Friday, January 9, 2009

Another Casualty of Gaza

Alongside the many civilians killed in Gaza lies another casualty of the fighting: press freedom in Israel. Even though the Israeli Supreme Court has ruled that international reporters be permitted to cover the war, Israeli officials turn them back at the border. The officials claim to do this out or security considerations, but surely they are also motivated by a desire to limit coverage of the fighting.

As Ethan Bronner reported in the Times January 6,
Three times in recent days, a small group of foreign correspondents was told to appear at the border crossing to Gaza. The reporters were to be permitted in to cover firsthand the Israeli war on Hamas in keeping with a Supreme Court ruling against the two-month-old Israeli ban on foreign journalists entering Gaza.

Each time, they were turned back on security grounds, even as relief workers and other foreign citizens were permitted to cross the border.

I'm not an expert on Israeli law, so I don't know how the officials get to defy the Supreme Court. But I do know that Israel inherited a bundle of laws from the time of the British Mandate that permit varied forms of censorship and keeping of secrets. Despite these, the vigorous Israeli press has kept alive a robust tradition of reporting and debate. And Israel's Supreme Court, to its credit, recognizes the value of independent journalism.

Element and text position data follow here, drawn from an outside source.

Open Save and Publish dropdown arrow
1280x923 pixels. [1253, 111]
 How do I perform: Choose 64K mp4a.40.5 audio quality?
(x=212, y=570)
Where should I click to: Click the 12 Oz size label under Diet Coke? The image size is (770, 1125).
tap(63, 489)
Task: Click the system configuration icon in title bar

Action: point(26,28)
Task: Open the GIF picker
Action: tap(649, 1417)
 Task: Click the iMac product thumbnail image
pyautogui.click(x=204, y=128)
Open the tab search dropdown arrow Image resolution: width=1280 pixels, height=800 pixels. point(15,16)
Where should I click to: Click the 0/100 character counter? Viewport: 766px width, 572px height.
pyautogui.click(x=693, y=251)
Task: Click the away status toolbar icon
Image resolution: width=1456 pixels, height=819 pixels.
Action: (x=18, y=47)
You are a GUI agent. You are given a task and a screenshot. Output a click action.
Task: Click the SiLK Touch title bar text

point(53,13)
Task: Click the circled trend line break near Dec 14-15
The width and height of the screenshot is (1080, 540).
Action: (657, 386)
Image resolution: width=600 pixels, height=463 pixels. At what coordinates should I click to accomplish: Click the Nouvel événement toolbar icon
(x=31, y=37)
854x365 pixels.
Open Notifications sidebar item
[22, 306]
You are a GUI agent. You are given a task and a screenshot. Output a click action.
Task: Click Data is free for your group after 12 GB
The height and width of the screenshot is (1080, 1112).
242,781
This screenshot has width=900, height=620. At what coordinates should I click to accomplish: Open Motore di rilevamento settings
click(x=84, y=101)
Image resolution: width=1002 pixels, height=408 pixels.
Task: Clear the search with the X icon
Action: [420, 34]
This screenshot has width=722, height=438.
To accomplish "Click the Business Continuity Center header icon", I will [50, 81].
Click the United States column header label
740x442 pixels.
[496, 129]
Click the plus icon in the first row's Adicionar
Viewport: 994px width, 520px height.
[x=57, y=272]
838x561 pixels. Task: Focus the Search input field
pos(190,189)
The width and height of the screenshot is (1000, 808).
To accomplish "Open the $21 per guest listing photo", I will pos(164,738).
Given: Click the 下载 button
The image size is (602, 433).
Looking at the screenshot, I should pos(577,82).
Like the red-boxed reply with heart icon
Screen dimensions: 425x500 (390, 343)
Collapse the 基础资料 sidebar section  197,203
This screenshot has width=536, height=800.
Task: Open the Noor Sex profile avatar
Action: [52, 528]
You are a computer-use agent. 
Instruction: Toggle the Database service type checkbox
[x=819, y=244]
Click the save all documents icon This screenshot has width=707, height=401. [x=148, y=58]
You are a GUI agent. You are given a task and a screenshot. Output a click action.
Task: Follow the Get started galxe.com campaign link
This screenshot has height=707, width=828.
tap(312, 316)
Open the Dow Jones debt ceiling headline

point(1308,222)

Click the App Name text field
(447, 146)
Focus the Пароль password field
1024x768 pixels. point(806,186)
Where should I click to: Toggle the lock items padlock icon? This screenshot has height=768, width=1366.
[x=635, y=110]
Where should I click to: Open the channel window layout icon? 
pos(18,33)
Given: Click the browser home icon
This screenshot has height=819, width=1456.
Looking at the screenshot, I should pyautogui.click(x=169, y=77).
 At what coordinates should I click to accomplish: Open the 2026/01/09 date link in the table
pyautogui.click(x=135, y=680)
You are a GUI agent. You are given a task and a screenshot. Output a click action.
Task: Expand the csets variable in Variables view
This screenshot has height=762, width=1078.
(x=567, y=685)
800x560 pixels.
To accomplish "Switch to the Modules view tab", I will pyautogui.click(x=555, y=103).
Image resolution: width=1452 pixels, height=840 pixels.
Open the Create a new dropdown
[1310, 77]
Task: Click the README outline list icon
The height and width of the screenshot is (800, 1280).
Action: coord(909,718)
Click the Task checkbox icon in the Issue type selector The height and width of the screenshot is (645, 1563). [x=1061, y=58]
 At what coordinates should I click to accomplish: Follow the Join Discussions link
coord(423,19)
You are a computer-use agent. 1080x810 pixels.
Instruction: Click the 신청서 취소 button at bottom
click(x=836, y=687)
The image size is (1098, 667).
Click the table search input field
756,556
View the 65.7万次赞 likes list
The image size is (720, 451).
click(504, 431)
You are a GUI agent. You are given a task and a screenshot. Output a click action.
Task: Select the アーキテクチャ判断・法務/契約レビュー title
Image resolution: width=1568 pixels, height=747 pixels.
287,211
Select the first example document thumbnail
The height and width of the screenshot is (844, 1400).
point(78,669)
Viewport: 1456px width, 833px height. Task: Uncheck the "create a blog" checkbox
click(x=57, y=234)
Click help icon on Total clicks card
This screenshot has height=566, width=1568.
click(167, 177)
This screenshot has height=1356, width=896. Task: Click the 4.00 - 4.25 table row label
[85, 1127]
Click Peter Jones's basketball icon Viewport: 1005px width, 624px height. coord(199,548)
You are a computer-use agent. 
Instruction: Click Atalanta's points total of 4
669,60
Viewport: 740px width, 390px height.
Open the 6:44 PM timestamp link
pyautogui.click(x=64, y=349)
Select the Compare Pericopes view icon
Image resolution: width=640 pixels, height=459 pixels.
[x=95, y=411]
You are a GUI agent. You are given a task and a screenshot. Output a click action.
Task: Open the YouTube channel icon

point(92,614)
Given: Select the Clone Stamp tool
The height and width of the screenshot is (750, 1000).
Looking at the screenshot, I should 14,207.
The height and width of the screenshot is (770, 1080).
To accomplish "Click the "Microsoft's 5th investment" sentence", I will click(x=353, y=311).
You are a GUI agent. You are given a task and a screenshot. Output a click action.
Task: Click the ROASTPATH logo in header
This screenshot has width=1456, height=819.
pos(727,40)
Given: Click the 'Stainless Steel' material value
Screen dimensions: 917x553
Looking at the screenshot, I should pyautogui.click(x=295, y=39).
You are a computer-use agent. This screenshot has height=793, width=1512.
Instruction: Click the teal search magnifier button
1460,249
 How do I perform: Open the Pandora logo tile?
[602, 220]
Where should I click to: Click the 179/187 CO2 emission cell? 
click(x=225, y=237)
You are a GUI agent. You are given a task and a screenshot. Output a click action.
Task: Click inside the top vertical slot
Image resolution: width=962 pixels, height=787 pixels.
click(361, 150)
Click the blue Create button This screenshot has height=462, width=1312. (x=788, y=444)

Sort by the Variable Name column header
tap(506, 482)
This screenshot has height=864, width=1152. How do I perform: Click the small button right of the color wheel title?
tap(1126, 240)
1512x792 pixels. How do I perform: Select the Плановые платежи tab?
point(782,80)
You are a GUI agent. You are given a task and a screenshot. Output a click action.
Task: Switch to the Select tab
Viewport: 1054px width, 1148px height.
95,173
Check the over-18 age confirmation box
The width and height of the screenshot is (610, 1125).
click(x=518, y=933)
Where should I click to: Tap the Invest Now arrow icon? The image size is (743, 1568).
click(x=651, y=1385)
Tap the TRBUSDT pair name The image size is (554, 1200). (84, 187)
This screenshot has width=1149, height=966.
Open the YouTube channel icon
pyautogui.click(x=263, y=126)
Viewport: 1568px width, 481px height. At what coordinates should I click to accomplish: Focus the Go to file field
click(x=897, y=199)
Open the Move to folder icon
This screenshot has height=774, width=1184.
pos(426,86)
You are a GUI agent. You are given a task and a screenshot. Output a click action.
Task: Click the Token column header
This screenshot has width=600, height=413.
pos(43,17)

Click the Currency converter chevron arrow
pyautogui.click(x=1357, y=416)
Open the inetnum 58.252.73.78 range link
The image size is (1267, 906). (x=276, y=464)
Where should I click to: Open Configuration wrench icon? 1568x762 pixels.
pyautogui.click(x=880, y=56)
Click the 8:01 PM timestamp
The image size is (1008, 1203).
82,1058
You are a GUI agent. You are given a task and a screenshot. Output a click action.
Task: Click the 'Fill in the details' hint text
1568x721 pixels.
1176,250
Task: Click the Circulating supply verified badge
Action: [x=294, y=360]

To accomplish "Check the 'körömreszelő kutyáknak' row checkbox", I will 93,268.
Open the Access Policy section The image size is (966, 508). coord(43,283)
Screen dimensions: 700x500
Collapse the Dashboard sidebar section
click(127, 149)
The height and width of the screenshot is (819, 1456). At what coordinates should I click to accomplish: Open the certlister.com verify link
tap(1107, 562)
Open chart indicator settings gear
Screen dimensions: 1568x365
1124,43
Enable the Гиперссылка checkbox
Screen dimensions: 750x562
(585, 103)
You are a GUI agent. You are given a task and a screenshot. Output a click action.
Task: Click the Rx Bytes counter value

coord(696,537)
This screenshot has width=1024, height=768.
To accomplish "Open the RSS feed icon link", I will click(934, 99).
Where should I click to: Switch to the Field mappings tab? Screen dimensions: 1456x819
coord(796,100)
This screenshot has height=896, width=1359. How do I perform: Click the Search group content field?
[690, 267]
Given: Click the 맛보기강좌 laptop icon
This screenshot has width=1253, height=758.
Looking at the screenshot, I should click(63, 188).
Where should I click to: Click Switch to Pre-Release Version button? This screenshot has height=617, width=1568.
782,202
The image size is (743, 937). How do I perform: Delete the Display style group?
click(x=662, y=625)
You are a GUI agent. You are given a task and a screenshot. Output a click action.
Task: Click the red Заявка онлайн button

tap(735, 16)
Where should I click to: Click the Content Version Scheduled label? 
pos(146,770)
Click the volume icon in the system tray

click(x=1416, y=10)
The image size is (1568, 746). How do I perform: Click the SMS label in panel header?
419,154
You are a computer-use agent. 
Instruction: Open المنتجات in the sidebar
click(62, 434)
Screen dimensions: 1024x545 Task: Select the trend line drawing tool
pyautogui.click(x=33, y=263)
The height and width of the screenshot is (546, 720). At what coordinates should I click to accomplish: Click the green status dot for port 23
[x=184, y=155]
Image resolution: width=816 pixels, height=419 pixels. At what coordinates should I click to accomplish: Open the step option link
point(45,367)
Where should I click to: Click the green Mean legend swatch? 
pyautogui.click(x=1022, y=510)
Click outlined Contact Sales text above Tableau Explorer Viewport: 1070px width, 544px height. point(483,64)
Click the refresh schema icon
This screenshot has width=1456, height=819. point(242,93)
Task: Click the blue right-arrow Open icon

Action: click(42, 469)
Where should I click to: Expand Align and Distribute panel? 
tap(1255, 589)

By keeping international reporters out of Gaza, Israel blinds itself to what it is doing. At the same time, stories and images get out. The deaths and suffering inside Gaza are hardly a secret.

But also troubling to me is the readiness of Israeli officials to create facts on the ground, so to speak, that inhibit journalists. This is not a good sign for freedom of information and debate inside Israel.

Over the years, I have watched the costs of occupation and military unilateralism compromise the character of Israeli democracy. Keeping the news media out Gaza is an example of this.